About the new banking regulations, Al-Bahar said: “There is a growing need to issue new legislation to cope with the various economic stages and the ever-changing economic developments in general and the banking industry in particular due to the developments on the FinTech front and the challenges posed by the global financial crisis which resulted in numerous challenging factors, thus leading to urgent need to issue new legislation to regulate the banking sector framework to replace the old law presented over 17 years ago. The new integrated legislative framework is aimed at keeping pace with the latest economic, business, and banking sectors developments, and furnishes a new stage to develop the Egyptian banking system.” Al-Bahar praised CBE for dedicating a whole chapter in the new law to regulate payment services and FinTechs, noting that the law also outlined a legislative framework that supports bank’s capitalization and increases their ability to deal with certain exceptional circumstances.
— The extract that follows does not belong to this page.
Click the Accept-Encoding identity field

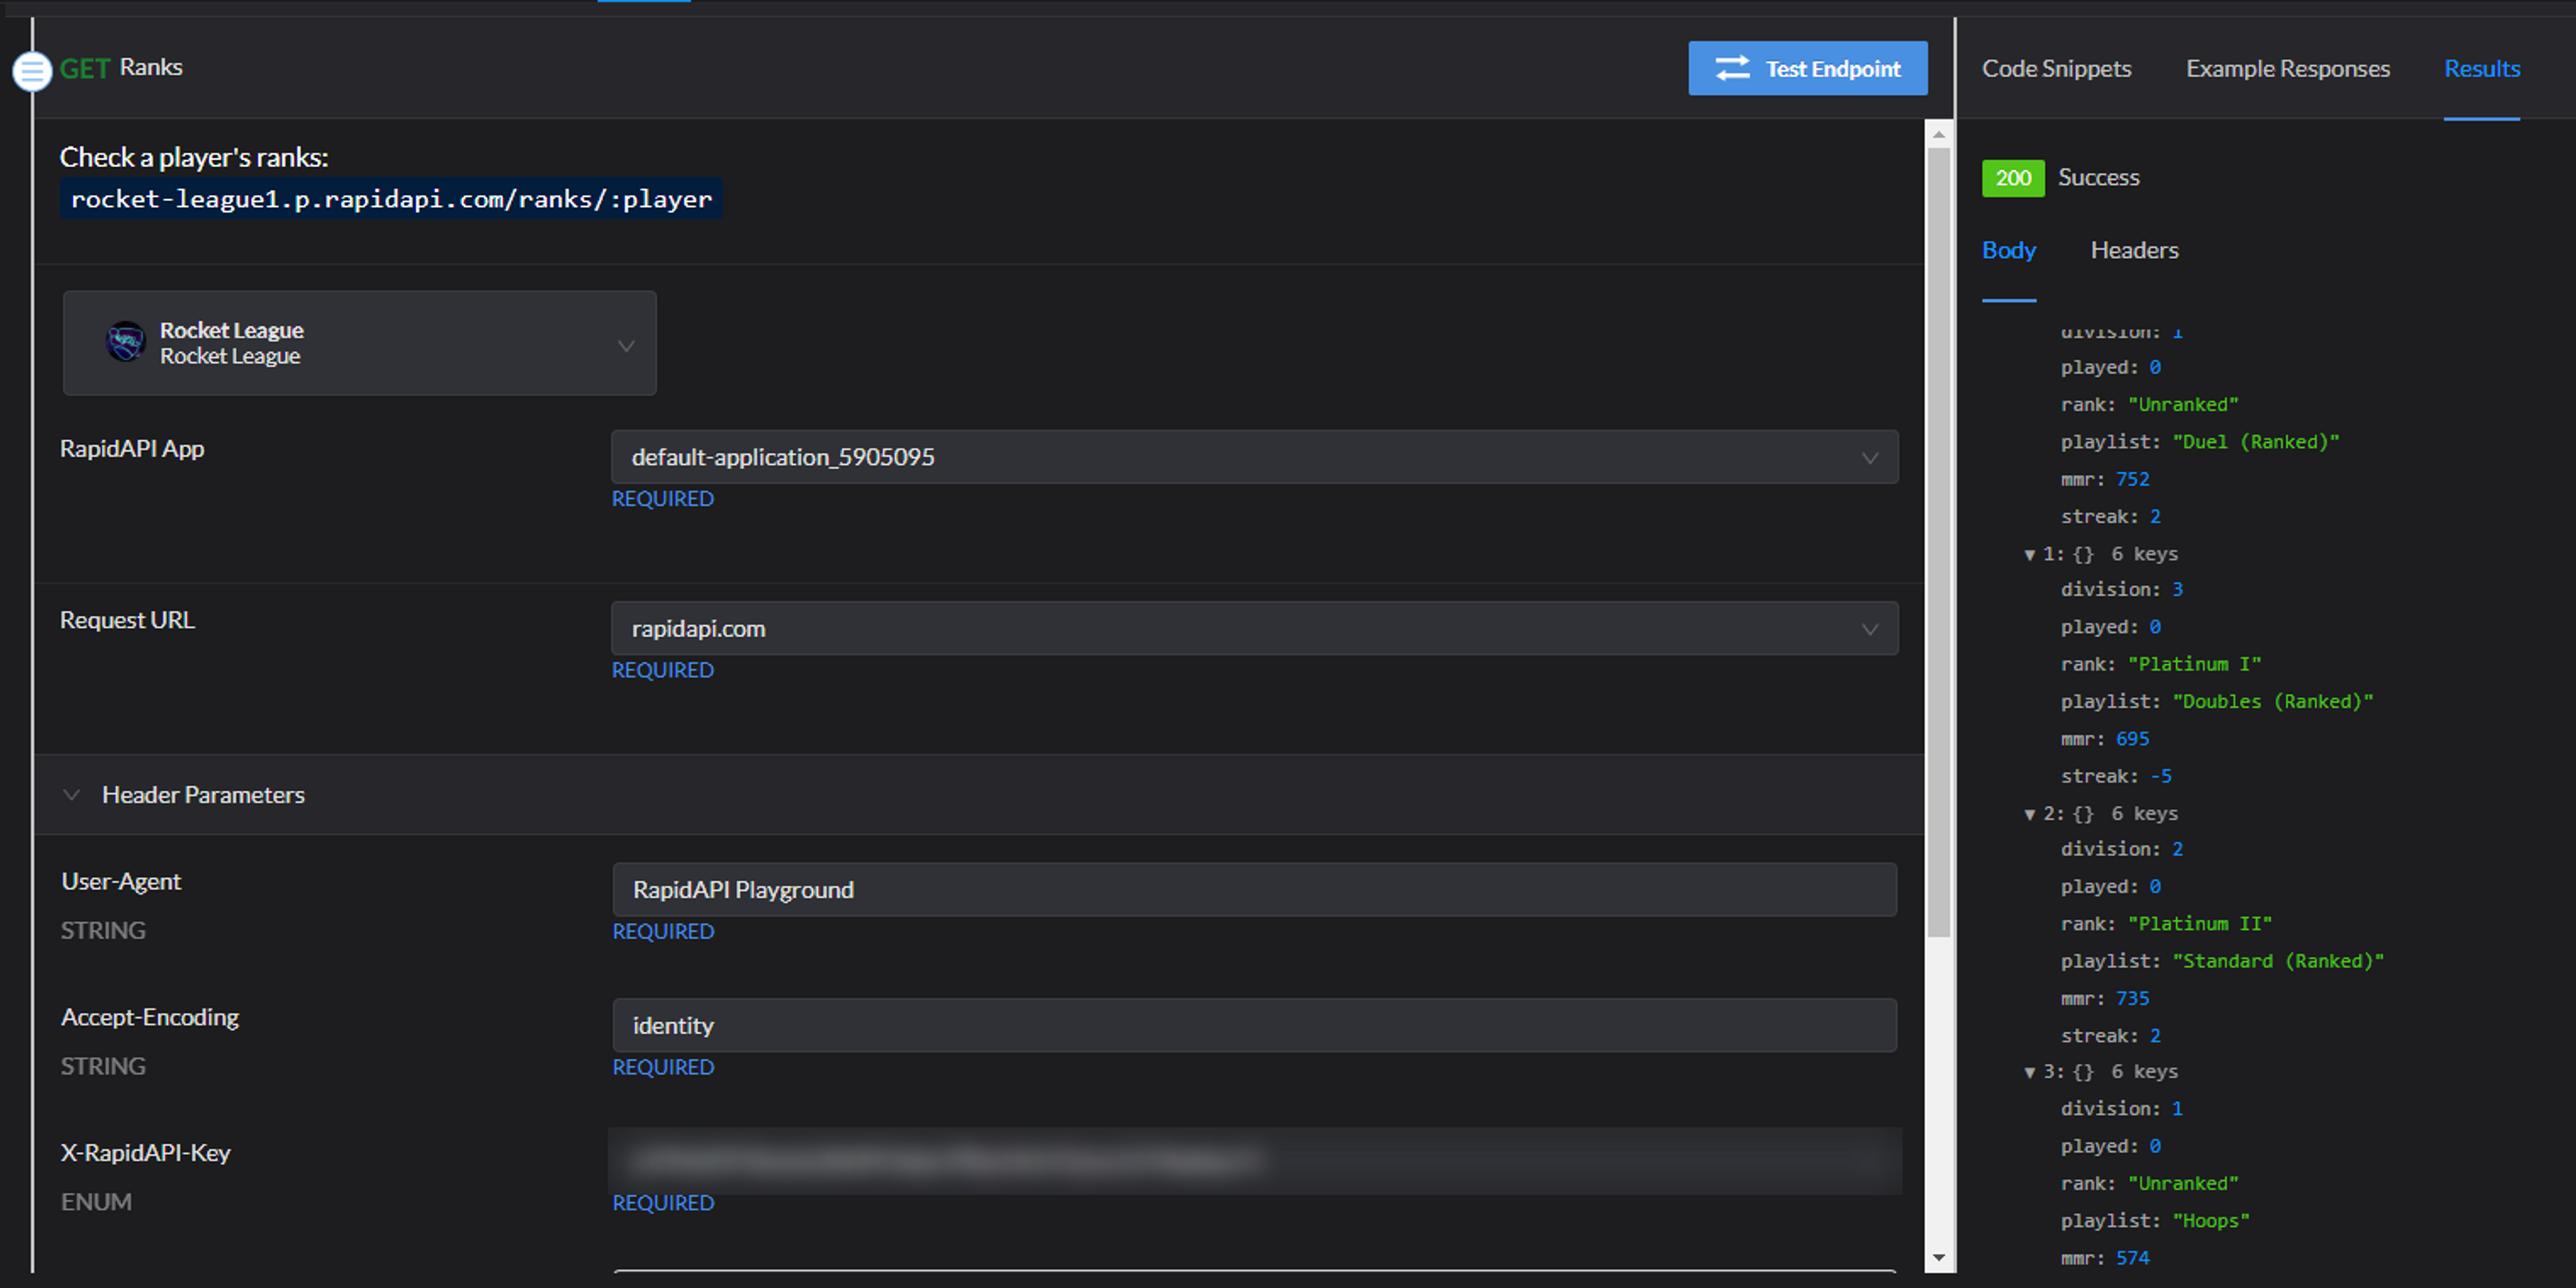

The law also focused on developing an integrated strategy to remedy loan default, ensuring early CBE intervention through clearly outlined standards and indicators that help protect the banking sector from future crises. A specific mechanism was also set for dealing with banks in the event of default and establish a fund to finance the settlement of those defaults, she added.

Digital transformation

On a question about digital banking and fintech grown in Egypt, Al-Bahar said: “The pandemic crises proved that digital transformation is no longer a luxury, it is critical to the survival of business. It is an alarm bell that warns anyone that slows down in taking serious steps towards their implementation by showing them that they have no place in the banking industry.” In recent years, the government has been interested in FinTech and electronic payments. These efforts were clearly reflected on payments, as the number mobile payment service users exceeded 19 million, with an annual growth of 41%, and the value of monthly transactions reached approximately EGP 9.6 billion, added Al-Bahar.

On the digital services front, banks actively increased their investments in digital transformation, allocated departments for digital banking services and products, and continued to encourage customers to execute their banking transactions through electronic channels using online or phone banking solutions, she concluded.